BEGIN SOURCE TEXT

Airport millimeter wave scanning systems

An update to an older story on SmartCheck Airport X-Ray Machines:
TSA is now testing the system as an alternative to pat-downs. This story ran in InformationWeek:

"Privacy is ensured through the anonymity of the image: It will never be stored, transmitted, or printed, and it will be deleted immediately once viewed." Ensuring privacy, as the TSA describes it, involves having security officers view images from remote locations. Thus, the security officer cannot identify the passenger, visually or by some other means, but can send word to fellow officers if a threat is detected.

According to the TSA, the scanning system applies a security algorithm to further protect passenger privacy by obscuring the passenger's face.
. . .

"First, this technology produces strikingly graphic images of passengers' bodies," Steinhardt said. "Those images reveal not only our private body parts, but also intimate medical details like colostomy bags. That degree of examination amounts to a significant -- and for some people humiliating -- assault on the essential dignity of passengers that citizens in a free nation should not have to tolerate."

END SOURCE TEXT
BEGIN STUDY MATERIAL

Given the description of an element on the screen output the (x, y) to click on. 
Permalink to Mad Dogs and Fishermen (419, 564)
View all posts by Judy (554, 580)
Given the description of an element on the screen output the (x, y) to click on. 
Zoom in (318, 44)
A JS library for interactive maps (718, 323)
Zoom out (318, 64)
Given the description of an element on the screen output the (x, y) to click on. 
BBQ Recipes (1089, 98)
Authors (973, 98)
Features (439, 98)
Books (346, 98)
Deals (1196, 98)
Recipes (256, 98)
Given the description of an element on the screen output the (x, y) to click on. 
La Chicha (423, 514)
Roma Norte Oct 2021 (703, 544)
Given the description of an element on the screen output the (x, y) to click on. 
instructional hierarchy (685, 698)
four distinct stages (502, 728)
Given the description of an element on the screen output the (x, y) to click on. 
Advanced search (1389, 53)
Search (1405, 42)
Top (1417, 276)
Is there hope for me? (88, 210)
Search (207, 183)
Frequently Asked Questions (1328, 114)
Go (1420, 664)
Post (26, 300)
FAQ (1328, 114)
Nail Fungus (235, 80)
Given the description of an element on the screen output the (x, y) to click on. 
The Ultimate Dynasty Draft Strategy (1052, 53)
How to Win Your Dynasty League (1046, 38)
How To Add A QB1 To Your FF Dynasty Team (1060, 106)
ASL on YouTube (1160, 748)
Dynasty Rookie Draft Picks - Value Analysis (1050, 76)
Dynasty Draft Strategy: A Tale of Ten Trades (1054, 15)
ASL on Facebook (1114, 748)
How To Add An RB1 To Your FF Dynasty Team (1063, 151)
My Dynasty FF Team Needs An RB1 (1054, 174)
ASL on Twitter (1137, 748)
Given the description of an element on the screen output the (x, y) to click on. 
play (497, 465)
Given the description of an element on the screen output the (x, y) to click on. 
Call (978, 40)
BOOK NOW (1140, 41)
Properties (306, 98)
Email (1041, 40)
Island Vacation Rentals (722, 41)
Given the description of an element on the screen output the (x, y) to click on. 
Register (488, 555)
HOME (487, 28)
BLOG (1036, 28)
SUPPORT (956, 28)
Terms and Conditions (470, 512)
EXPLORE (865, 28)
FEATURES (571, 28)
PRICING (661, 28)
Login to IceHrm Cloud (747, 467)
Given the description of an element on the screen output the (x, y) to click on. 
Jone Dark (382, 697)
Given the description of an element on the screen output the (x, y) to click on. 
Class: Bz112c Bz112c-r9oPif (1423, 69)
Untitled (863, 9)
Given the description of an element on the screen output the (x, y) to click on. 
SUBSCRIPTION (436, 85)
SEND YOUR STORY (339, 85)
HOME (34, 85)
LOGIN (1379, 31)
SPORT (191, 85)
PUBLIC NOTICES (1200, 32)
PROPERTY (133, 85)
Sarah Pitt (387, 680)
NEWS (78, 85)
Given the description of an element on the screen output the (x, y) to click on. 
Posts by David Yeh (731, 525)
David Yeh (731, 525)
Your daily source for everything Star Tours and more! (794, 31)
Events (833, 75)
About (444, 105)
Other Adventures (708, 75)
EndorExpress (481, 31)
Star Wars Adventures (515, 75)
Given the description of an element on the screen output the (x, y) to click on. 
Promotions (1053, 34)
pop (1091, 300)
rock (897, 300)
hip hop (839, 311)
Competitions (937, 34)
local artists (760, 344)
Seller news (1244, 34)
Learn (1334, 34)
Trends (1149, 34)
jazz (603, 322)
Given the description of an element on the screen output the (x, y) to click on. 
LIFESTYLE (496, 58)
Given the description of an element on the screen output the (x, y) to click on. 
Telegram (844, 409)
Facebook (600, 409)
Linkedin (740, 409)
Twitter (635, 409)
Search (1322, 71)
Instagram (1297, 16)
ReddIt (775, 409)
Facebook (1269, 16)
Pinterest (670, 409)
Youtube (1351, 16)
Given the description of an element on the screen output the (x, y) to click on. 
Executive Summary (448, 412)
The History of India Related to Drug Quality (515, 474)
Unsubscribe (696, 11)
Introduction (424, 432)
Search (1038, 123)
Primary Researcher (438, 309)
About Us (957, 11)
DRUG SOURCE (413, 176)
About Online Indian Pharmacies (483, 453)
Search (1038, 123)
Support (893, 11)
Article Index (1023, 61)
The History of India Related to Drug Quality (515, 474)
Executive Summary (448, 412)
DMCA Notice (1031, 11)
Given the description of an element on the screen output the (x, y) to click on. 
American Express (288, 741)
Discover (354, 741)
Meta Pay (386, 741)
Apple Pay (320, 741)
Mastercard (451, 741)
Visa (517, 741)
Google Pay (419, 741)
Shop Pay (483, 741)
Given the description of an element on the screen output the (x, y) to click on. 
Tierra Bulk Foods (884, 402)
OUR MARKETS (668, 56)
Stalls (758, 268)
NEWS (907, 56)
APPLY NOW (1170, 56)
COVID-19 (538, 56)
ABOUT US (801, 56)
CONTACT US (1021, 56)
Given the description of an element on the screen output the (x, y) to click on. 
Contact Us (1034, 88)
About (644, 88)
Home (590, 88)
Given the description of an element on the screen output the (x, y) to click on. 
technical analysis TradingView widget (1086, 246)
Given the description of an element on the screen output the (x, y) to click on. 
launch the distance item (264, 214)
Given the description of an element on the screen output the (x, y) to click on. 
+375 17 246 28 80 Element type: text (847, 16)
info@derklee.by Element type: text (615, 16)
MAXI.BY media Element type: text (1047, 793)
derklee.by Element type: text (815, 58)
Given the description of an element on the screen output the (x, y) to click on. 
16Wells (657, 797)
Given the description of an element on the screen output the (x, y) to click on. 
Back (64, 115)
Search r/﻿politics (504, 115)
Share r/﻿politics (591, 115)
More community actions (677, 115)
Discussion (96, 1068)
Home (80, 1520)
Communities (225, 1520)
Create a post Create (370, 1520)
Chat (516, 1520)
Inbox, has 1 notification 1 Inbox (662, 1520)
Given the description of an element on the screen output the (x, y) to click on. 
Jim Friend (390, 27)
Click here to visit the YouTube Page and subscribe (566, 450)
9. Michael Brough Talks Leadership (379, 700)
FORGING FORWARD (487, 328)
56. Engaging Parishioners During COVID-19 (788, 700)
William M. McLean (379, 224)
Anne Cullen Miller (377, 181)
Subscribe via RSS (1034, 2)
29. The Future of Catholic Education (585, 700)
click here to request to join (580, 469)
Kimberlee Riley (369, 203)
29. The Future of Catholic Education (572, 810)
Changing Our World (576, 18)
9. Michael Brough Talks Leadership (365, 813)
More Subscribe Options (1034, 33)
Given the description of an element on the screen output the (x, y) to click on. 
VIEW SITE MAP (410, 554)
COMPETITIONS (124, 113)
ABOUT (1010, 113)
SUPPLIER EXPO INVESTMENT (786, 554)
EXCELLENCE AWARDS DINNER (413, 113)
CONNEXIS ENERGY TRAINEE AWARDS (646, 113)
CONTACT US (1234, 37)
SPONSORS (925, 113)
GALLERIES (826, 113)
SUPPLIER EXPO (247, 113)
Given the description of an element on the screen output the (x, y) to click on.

END STUDY MATERIAL

PROBLEM SET:
1/ Write out the part of the airport scanner passage between "An update to" and "threat is detected.", inclusive.
2/ Write what comes next in the airport scanner passage, continuing from its final sentence.

WRITTEN ANSWERS:
1/
An update to an older story on SmartCheck Airport X-Ray Machines:
TSA is now testing the system as an alternative to pat-downs. This story ran in InformationWeek:

"Privacy is ensured through the anonymity of the image: It will never be stored, transmitted, or printed, and it will be deleted immediately once viewed." Ensuring privacy, as the TSA describes it, involves having security officers view images from remote locations. Thus, the security officer cannot identify the passenger, visually or by some other means, but can send word to fellow officers if a threat is detected.

2/
The TSA says that since February, when it began testing backscatter scanning -- a similar technology -- in Phoenix, some 79% of those selected for secondary screening opted to submit to a backscatter scan rather than a pat-down.

The TSA plans to perform further testing of these systems at New York's John F. Kennedy International Airport and at Los Angeles International Airport. The security agency plans to purchase eight millimeter wave units for a total of $1.7 million. Millimeter wave scanners trials are currently being conducted at airports in Japan, the Netherlands, Thailand, and the United Kingdom.